Is it possible that when we observe what seems to be the end of an institution (such as system), we engage – perhaps subconsciously – in a shift of measurement perspective, so that what we once saw as “stock” might turn out to be “flow,” or what we understood as a collection of distinct “resource units” is, instead, a “resource pool”?
If my suggestion about changes in perspective seems right – a big “if” – then Spotify does not signify the “end” of “the song,” let alone of “music.” The song remains the same, in a way, but with a different meaning [“since you’ve been gone”]. I just finished a semester of teaching a law school seminar titled “Copyright and Music,” and I’m wondering whether we ended the syllabus – still focused, as copyright is, on “the song” – just as the legal, economic, and cultural conversation was getting truly new, interesting, and problematic. Was I teaching from a demised point of view?
Is it right or fair to associate such a change in perspective with Spotify’s business models and tactics?
Because music is far from the only institution where changes in perspective - stocks and flows, pools and units - have been at work, through history and in modern life. You know what else is a “resource pool”? The data underlying a GenAI model. Which is to say that resource pools are institutions of a sort, sometimes built well and fairly, sometimes deployed for good, sometimes governed effectively and wisely, and sometimes … not.

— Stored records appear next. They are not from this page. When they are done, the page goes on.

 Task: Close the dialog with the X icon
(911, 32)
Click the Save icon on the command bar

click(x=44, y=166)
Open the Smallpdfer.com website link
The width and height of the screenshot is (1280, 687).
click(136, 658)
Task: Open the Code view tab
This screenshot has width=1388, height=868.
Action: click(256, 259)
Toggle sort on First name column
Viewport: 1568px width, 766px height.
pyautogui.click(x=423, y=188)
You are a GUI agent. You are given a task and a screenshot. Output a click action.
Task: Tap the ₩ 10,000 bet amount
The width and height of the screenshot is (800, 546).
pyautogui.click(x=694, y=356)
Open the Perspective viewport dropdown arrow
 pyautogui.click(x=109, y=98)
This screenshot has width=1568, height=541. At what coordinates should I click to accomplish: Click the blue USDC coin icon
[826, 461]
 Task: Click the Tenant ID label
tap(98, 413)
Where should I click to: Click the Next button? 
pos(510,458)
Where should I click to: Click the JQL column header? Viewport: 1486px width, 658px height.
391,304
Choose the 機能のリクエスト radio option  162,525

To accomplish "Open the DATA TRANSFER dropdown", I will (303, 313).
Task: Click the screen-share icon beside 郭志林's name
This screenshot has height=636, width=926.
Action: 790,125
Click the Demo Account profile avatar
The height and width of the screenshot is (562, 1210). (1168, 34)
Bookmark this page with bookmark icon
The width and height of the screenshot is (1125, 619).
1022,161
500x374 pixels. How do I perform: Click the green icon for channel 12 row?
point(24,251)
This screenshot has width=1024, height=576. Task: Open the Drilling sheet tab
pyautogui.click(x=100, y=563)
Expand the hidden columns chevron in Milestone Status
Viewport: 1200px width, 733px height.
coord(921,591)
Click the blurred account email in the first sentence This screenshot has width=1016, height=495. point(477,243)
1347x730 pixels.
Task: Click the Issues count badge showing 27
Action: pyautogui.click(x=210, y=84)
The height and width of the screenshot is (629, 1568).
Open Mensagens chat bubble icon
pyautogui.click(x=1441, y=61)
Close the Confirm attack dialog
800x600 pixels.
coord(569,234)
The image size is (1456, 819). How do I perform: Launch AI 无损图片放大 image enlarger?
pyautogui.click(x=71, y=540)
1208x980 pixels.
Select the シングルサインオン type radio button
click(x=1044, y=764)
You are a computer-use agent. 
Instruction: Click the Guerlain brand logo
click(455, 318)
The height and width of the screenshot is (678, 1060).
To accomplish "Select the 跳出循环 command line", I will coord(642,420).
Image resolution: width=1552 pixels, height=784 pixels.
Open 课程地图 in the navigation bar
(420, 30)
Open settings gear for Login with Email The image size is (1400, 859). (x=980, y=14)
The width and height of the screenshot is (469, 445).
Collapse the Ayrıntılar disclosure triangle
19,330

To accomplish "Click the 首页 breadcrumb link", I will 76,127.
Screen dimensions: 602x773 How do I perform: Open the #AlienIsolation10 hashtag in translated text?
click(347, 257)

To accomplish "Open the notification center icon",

We do not always “see” pools and flows for what they are. Seeing them, and trying to understand them, has been a big part of my work over the last 20 years. Despite the interesting and culturally and commercially important questions surrounding music, I will return later to wonder about how the changes in perspective that I see in Pelly’s Spotify case study might be at work as we frame new and different questions about the ends of other institutions, such as colleges and universities.